#### Information given ####

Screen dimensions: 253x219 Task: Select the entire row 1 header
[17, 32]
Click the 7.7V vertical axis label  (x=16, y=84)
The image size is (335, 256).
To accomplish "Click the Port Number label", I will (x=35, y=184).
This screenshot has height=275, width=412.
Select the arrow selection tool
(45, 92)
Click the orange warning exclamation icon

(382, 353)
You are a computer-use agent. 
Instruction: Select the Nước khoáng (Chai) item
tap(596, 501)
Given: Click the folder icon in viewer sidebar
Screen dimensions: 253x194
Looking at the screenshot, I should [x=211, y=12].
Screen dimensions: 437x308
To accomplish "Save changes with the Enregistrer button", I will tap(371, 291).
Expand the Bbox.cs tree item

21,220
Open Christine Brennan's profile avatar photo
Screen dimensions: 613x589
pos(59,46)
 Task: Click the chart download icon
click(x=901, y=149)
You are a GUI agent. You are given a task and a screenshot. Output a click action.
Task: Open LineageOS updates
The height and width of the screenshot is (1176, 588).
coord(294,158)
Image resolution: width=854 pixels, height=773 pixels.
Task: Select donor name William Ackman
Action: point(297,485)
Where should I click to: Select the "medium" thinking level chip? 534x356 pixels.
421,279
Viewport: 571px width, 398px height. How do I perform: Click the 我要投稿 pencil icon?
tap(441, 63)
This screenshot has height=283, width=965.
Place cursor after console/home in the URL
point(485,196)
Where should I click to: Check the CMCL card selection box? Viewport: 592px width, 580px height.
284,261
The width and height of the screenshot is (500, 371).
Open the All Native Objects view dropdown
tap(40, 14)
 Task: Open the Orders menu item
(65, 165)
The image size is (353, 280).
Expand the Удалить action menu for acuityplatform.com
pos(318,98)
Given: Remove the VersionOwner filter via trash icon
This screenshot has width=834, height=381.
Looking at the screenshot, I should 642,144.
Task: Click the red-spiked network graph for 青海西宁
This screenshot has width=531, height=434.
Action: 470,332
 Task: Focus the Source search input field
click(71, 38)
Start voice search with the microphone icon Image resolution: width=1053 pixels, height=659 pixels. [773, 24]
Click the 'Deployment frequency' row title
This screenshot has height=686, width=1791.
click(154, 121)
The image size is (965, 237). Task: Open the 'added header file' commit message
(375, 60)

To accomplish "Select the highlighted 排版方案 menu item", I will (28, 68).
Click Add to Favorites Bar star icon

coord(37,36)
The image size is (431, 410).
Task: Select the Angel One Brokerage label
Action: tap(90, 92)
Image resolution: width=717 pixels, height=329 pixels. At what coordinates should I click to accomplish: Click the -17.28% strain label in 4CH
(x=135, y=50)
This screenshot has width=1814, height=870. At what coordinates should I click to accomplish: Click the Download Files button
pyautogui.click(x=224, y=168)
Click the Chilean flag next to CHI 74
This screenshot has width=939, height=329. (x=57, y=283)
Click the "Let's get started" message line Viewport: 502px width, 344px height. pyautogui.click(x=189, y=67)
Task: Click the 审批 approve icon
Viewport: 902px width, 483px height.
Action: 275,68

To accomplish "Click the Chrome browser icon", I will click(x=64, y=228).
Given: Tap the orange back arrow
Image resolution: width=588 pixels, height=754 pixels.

####

* [Problem to solve] Convert all of the data above into a JSON list of strings, with one string for each line and no entries for blank lines.

* [Problem solution]
[
  "Screen dimensions: 253x219 Task: Select the entire row 1 header",
  "[17, 32]",
  "Click the 7.7V vertical axis label  (x=16, y=84)",
  "The image size is (335, 256).",
  "To accomplish \"Click the Port Number label\", I will (x=35, y=184).",
  "This screenshot has height=275, width=412.",
  "Select the arrow selection tool",
  "(45, 92)",
  "Click the orange warning exclamation icon",
  "(382, 353)",
  "You are a computer-use agent. ",
  "Instruction: Select the Nước khoáng (Chai) item",
  "tap(596, 501)",
  "Given: Click the folder icon in viewer sidebar",
  "Screen dimensions: 253x194",
  "Looking at the screenshot, I should [x=211, y=12].",
  "Screen dimensions: 437x308",
  "To accomplish \"Save changes with the Enregistrer button\", I will tap(371, 291).",
  "Expand the Bbox.cs tree item",
  "21,220",
  "Open Christine Brennan's profile avatar photo",
  "Screen dimensions: 613x589",
  "pos(59,46)",
  " Task: Click the chart download icon",
  "click(x=901, y=149)",
  "You are a GUI agent. You are given a task and a screenshot. Output a click action.",
  "Task: Open LineageOS updates",
  "The height and width of the screenshot is (1176, 588).",
  "coord(294,158)",
  "Image resolution: width=854 pixels, height=773 pixels.",
  "Task: Select donor name William Ackman",
  "Action: point(297,485)",
  "Where should I click to: Select the \"medium\" thinking level chip? 534x356 pixels.",
  "421,279",
  "Viewport: 571px width, 398px height. How do I perform: Click the 我要投稿 pencil icon?",
  "tap(441, 63)",
  "This screenshot has height=283, width=965.",
  "Place cursor after console/home in the URL",
  "point(485,196)",
  "Where should I click to: Check the CMCL card selection box? Viewport: 592px width, 580px height.",
  "284,261",
  "The width and height of the screenshot is (500, 371).",
  "Open the All Native Objects view dropdown",
  "tap(40, 14)",
  " Task: Open the Orders menu item",
  "(65, 165)",
  "The image size is (353, 280).",
  "Expand the Удалить action menu for acuityplatform.com",
  "pos(318,98)",
  "Given: Remove the VersionOwner filter via trash icon",
  "This screenshot has width=834, height=381.",
  "Looking at the screenshot, I should 642,144.",
  "Task: Click the red-spiked network graph for 青海西宁",
  "This screenshot has width=531, height=434.",
  "Action: 470,332",
  " Task: Focus the Source search input field",
  "click(71, 38)",
  "Start voice search with the microphone icon Image resolution: width=1053 pixels, height=659 pixels. [773, 24]",
  "Click the 'Deployment frequency' row title",
  "This screenshot has height=686, width=1791.",
  "click(154, 121)",
  "The image size is (965, 237). Task: Open the 'added header file' commit message",
  "(375, 60)",
  "To accomplish \"Select the highlighted 排版方案 menu item\", I will (28, 68).",
  "Click Add to Favorites Bar star icon",
  "coord(37,36)",
  "The image size is (431, 410).",
  "Task: Select the Angel One Brokerage label",
  "Action: tap(90, 92)",
  "Image resolution: width=717 pixels, height=329 pixels. At what coordinates should I click to accomplish: Click the -17.28% strain label in 4CH",
  "(x=135, y=50)",
  "This screenshot has width=1814, height=870. At what coordinates should I click to accomplish: Click the Download Files button",
  "pyautogui.click(x=224, y=168)",
  "Click the Chilean flag next to CHI 74",
  "This screenshot has width=939, height=329. (x=57, y=283)",
  "Click the \"Let's get started\" message line Viewport: 502px width, 344px height. pyautogui.click(x=189, y=67)",
  "Task: Click the 审批 approve icon",
  "Viewport: 902px width, 483px height.",
  "Action: 275,68",
  "To accomplish \"Click the Chrome browser icon\", I will click(x=64, y=228).",
  "Given: Tap the orange back arrow",
  "Image resolution: width=588 pixels, height=754 pixels."
]